▶ **Items**

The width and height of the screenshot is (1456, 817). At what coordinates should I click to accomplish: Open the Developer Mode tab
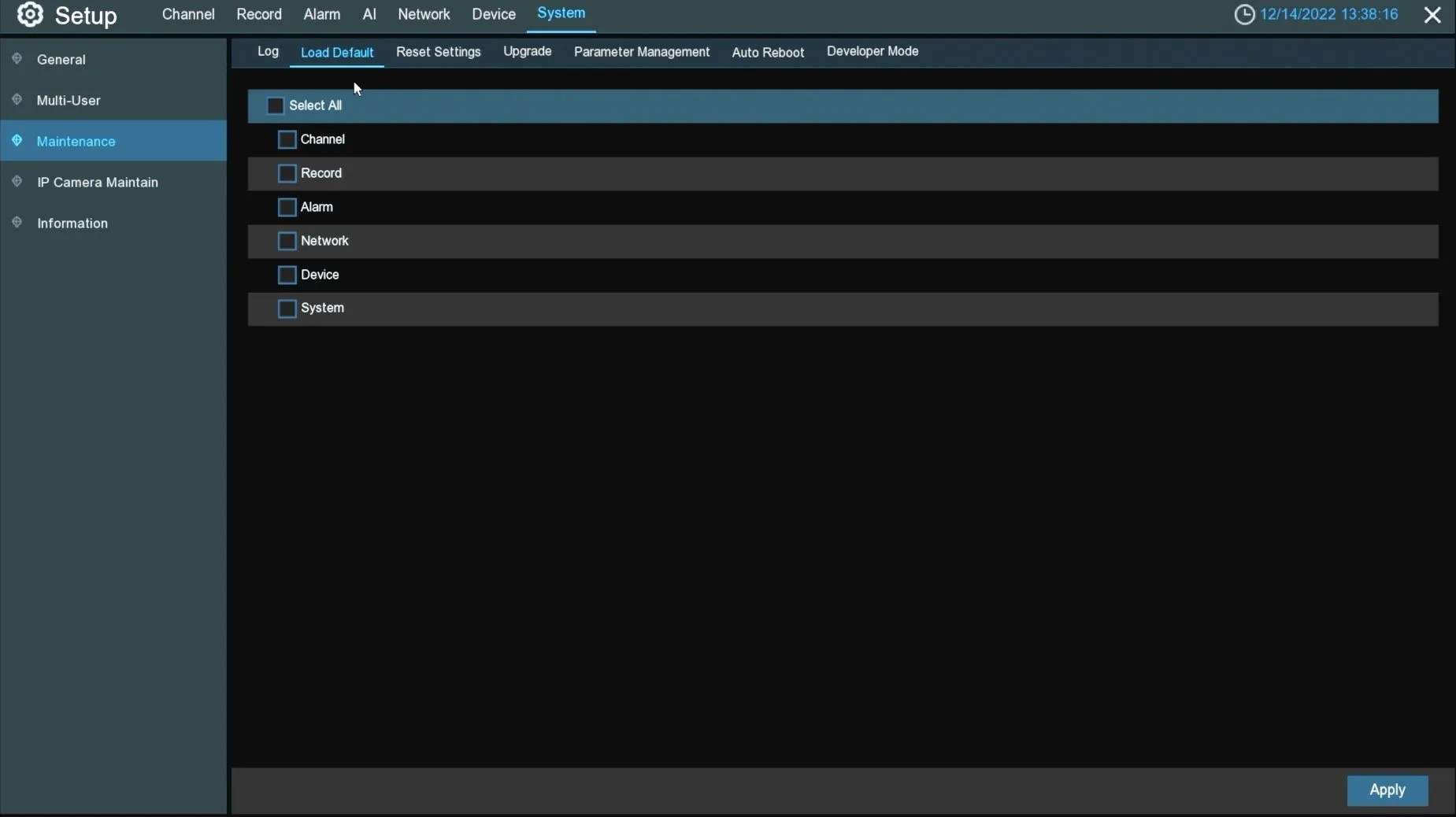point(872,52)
--
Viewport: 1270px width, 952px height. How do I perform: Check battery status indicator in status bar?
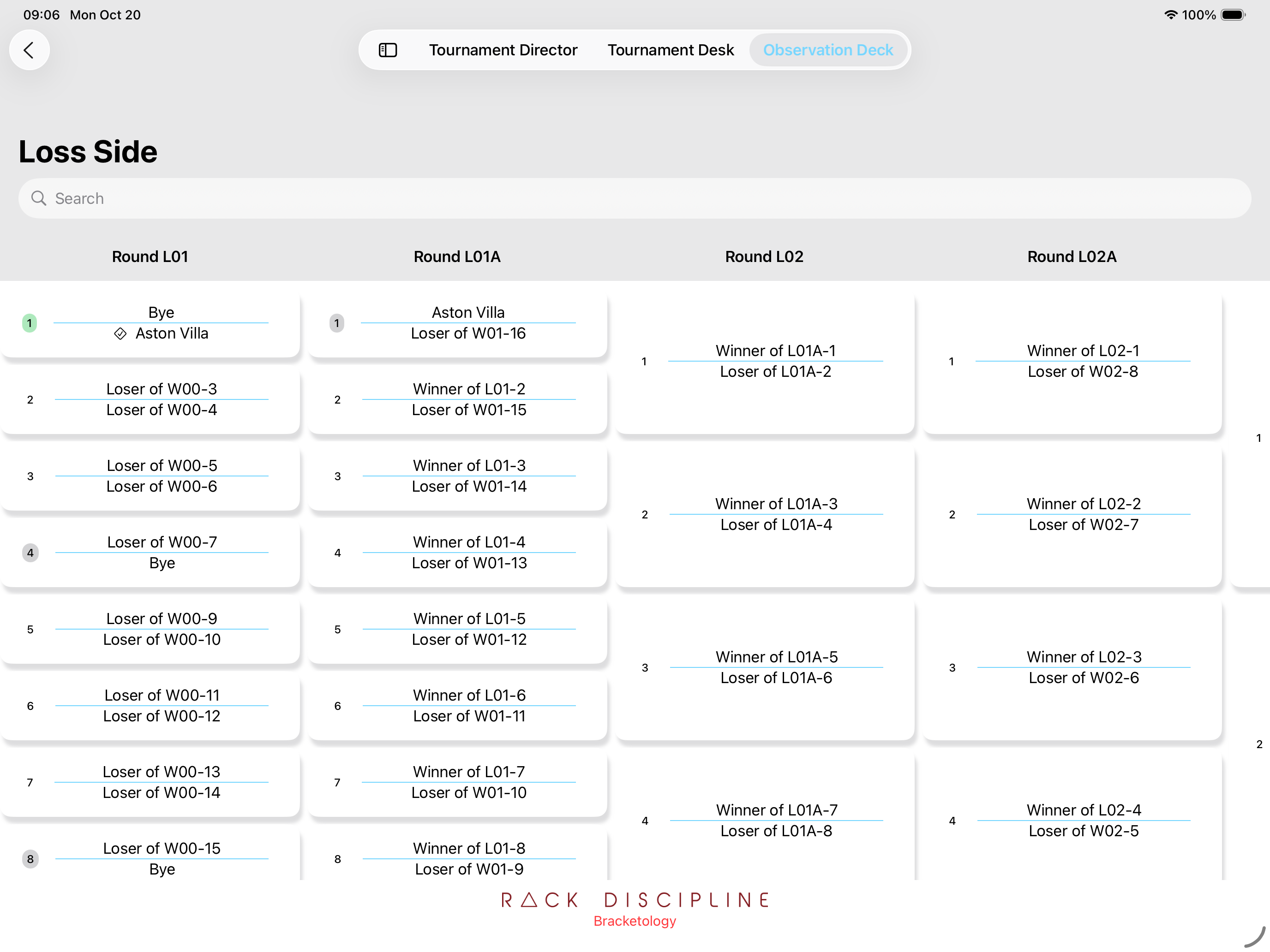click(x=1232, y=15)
--
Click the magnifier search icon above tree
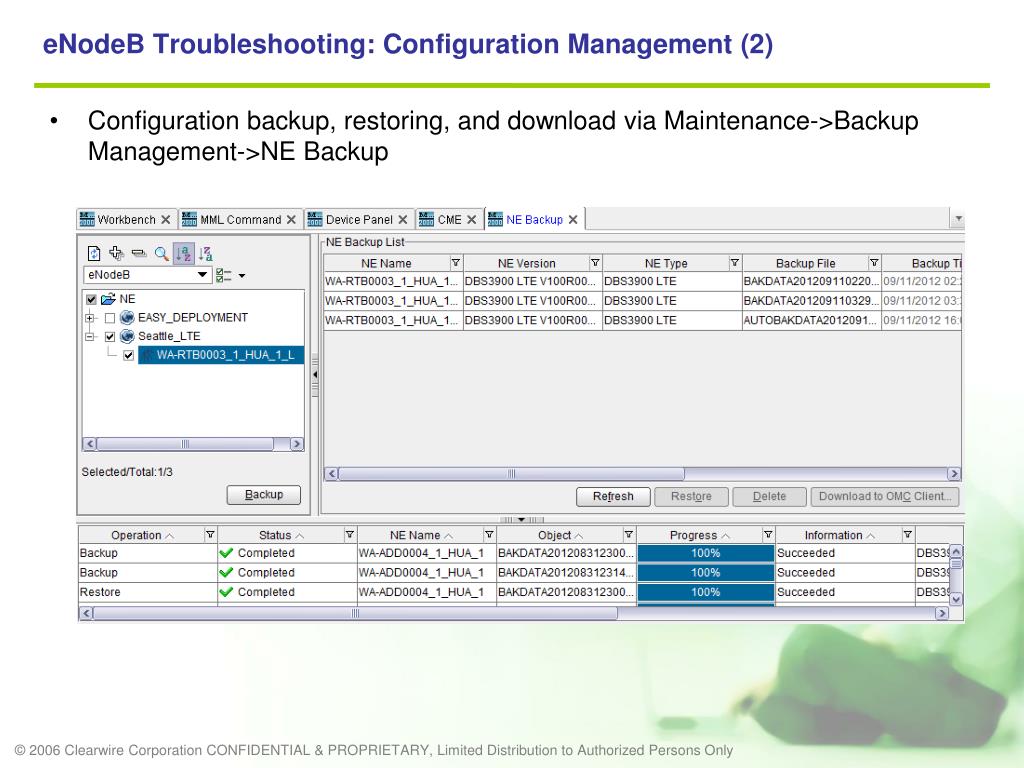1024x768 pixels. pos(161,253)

▶ **What you will do**
Reproduce the data without changes, beginning at the line that has "The width and" and stopping after the line that has "point(872,52)". Leave the pictures out of your answer.

▶ **Answer to the problem**
The width and height of the screenshot is (1456, 817). At what coordinates should I click to accomplish: Open the Developer Mode tab
point(872,52)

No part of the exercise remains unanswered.